Top of SUPPLIED MATERIAL
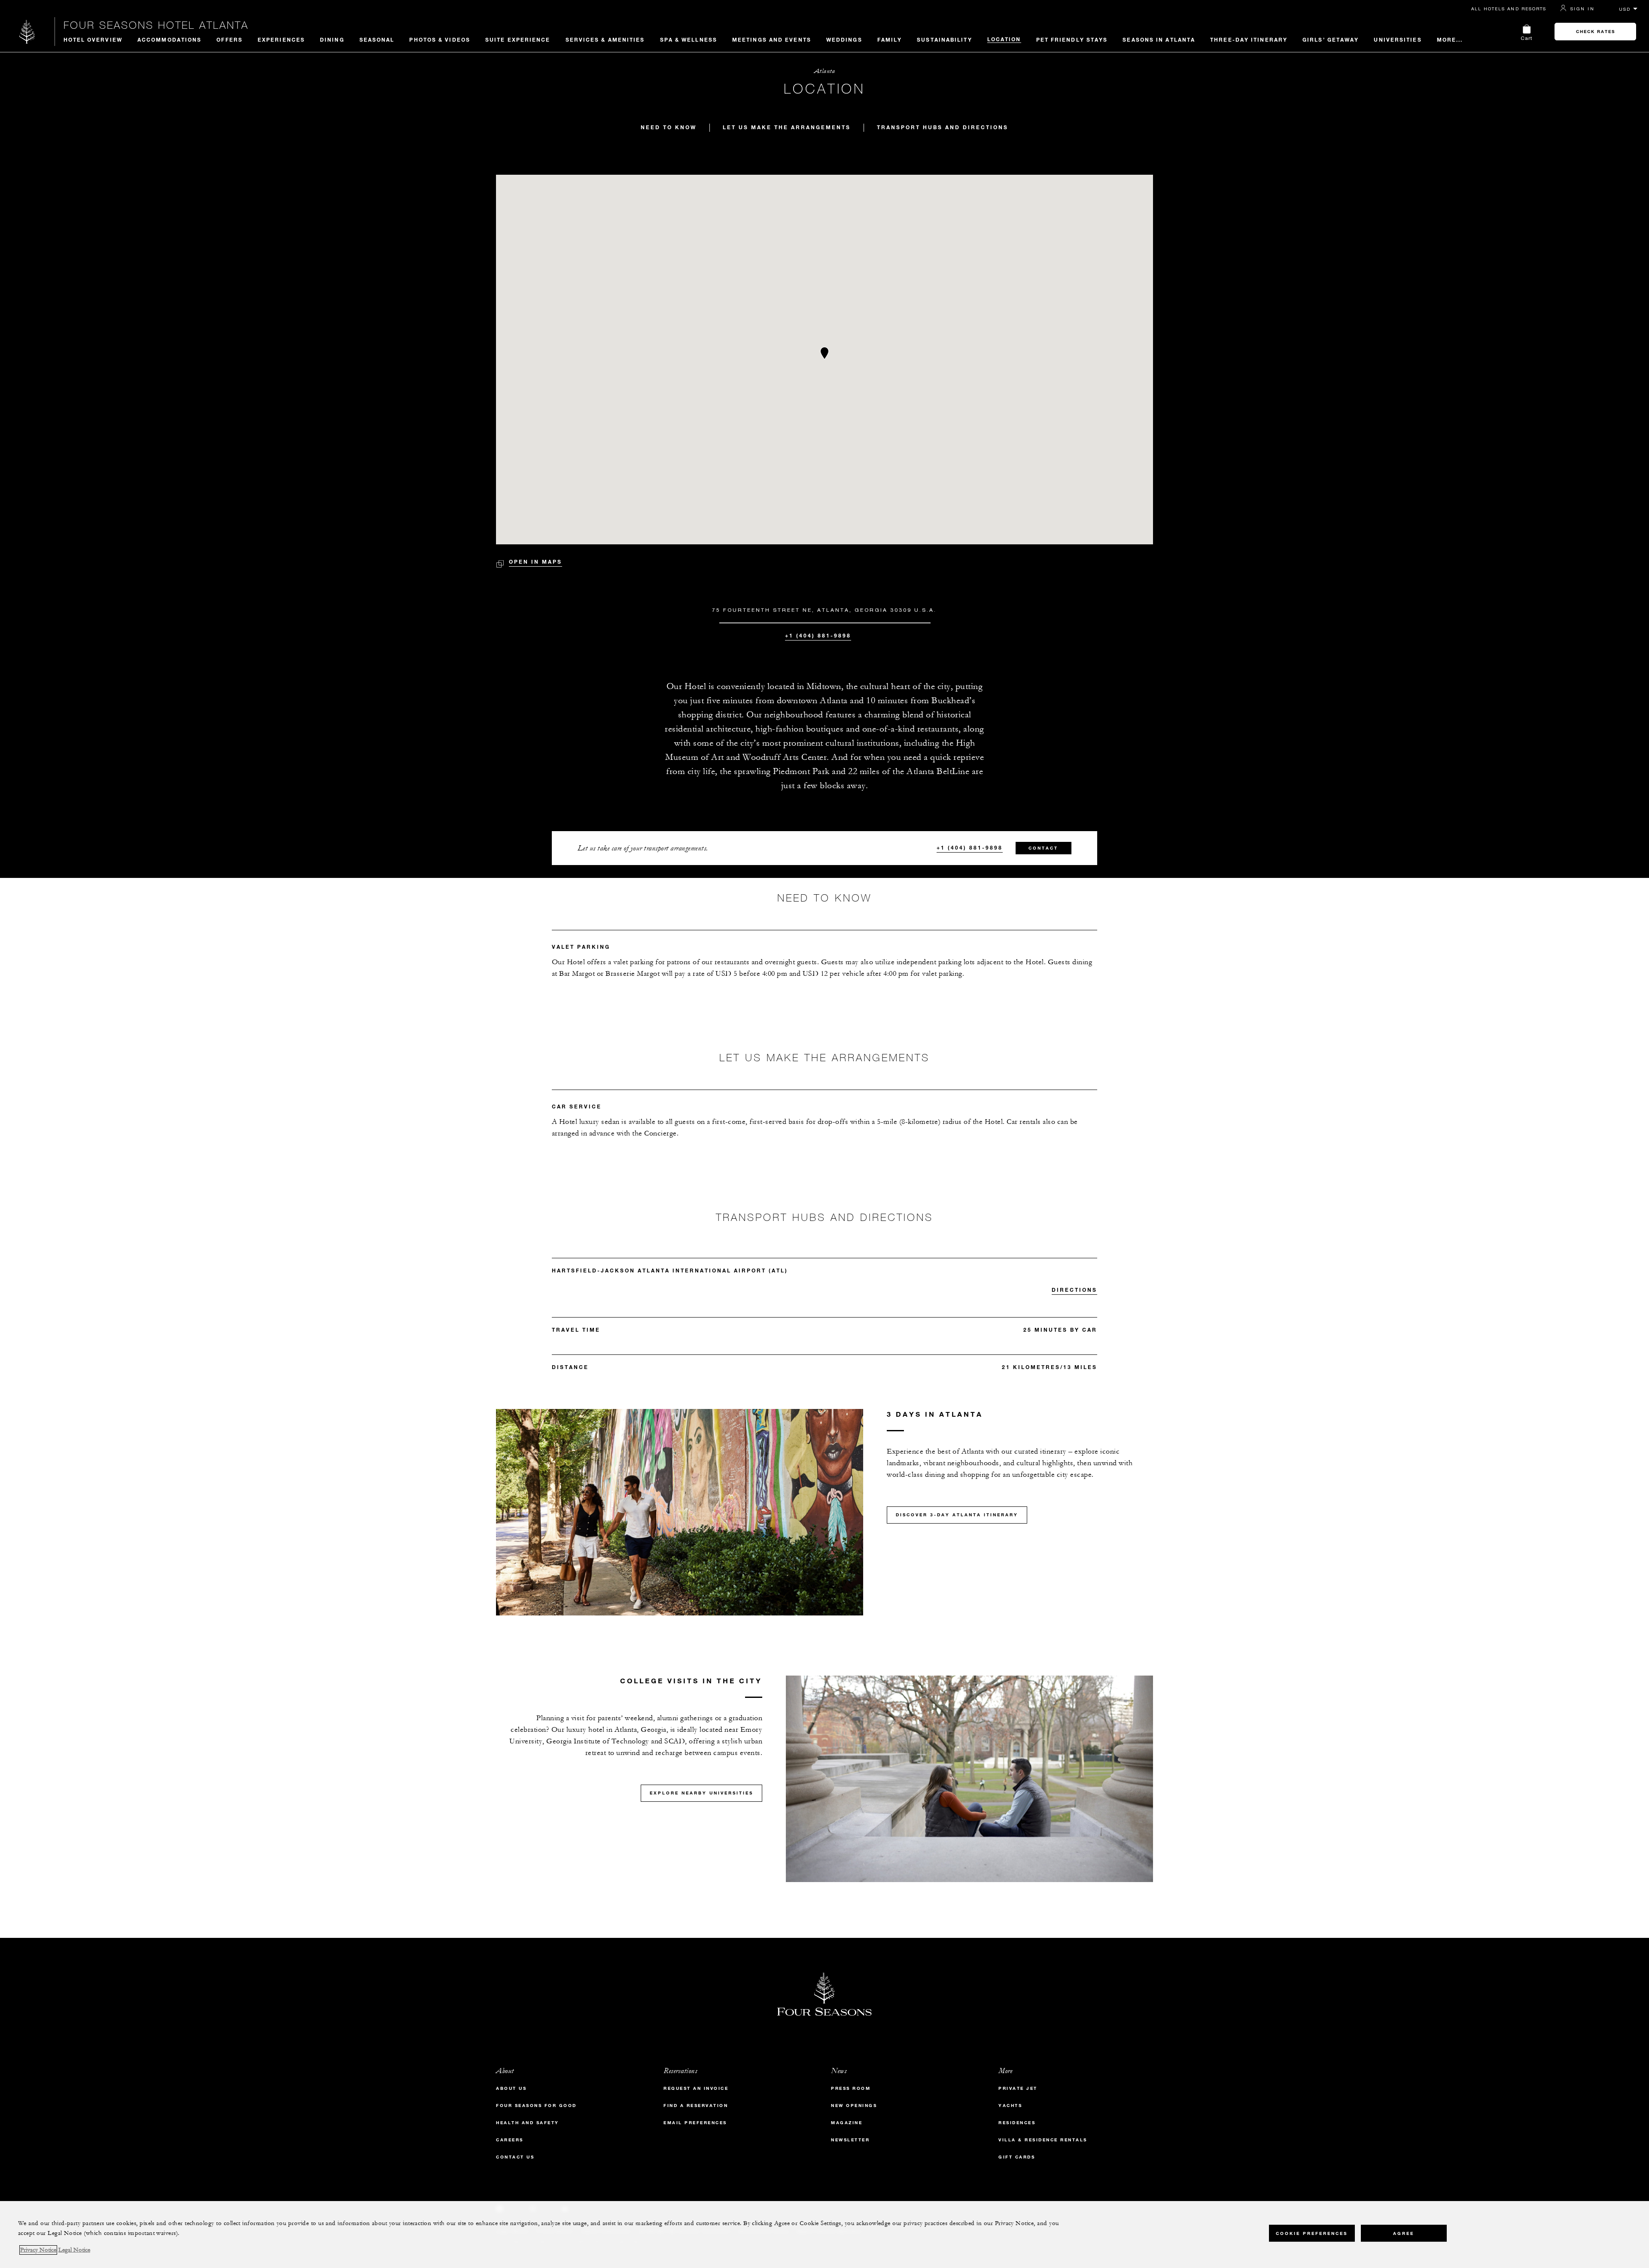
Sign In (1582, 8)
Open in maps (535, 561)
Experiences (281, 39)
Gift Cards (1016, 2157)
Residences (1016, 2122)
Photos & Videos (439, 39)
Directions (1074, 1289)
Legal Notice (74, 2250)
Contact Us (515, 2157)
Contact (1043, 848)
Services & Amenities (605, 39)
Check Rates (1595, 31)
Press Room (850, 2088)
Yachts (1010, 2105)
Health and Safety (527, 2122)
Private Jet (1017, 2088)
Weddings (844, 39)
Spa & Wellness (688, 39)
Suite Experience (518, 39)
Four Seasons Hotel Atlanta (156, 25)
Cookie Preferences (1312, 2233)
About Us (511, 2088)
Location (1004, 39)
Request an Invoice (695, 2088)
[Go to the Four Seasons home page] (27, 31)
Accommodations (169, 39)
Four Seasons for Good (536, 2105)
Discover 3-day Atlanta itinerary (957, 1515)
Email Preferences (695, 2122)
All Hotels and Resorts (1508, 8)
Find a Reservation (695, 2105)
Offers (229, 39)
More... (1450, 39)
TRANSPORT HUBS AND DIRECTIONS (942, 127)
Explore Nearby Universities (701, 1793)
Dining (332, 39)
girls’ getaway (1330, 39)
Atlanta (824, 71)
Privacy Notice (38, 2250)
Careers (509, 2140)
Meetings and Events (771, 39)
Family (889, 39)
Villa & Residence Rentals (1042, 2140)
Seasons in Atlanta (1159, 39)
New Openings (854, 2105)
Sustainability (944, 39)
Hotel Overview (93, 39)
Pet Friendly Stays (1072, 39)
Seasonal (377, 39)
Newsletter (850, 2140)
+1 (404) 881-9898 (818, 635)
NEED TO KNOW (669, 127)
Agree (1403, 2233)
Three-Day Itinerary (1248, 39)
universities (1397, 39)
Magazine (846, 2122)
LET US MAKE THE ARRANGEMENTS (787, 127)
Bottom of SUPPLIED MATERIAL
## EXERCISE BRIEF
Of the lines above, retype only those from the line containing "Spa & Wellness (688, 39)" through the line containing "New Openings (854, 2105)", including both, exactly.

## SOLUTION TO THIS PROBLEM
Spa & Wellness (688, 39)
Suite Experience (518, 39)
Four Seasons Hotel Atlanta (156, 25)
Cookie Preferences (1312, 2233)
About Us (511, 2088)
Location (1004, 39)
Request an Invoice (695, 2088)
[Go to the Four Seasons home page] (27, 31)
Accommodations (169, 39)
Four Seasons for Good (536, 2105)
Discover 3-day Atlanta itinerary (957, 1515)
Email Preferences (695, 2122)
All Hotels and Resorts (1508, 8)
Find a Reservation (695, 2105)
Offers (229, 39)
More... (1450, 39)
TRANSPORT HUBS AND DIRECTIONS (942, 127)
Explore Nearby Universities (701, 1793)
Dining (332, 39)
girls’ getaway (1330, 39)
Atlanta (824, 71)
Privacy Notice (38, 2250)
Careers (509, 2140)
Meetings and Events (771, 39)
Family (889, 39)
Villa & Residence Rentals (1042, 2140)
Seasons in Atlanta (1159, 39)
New Openings (854, 2105)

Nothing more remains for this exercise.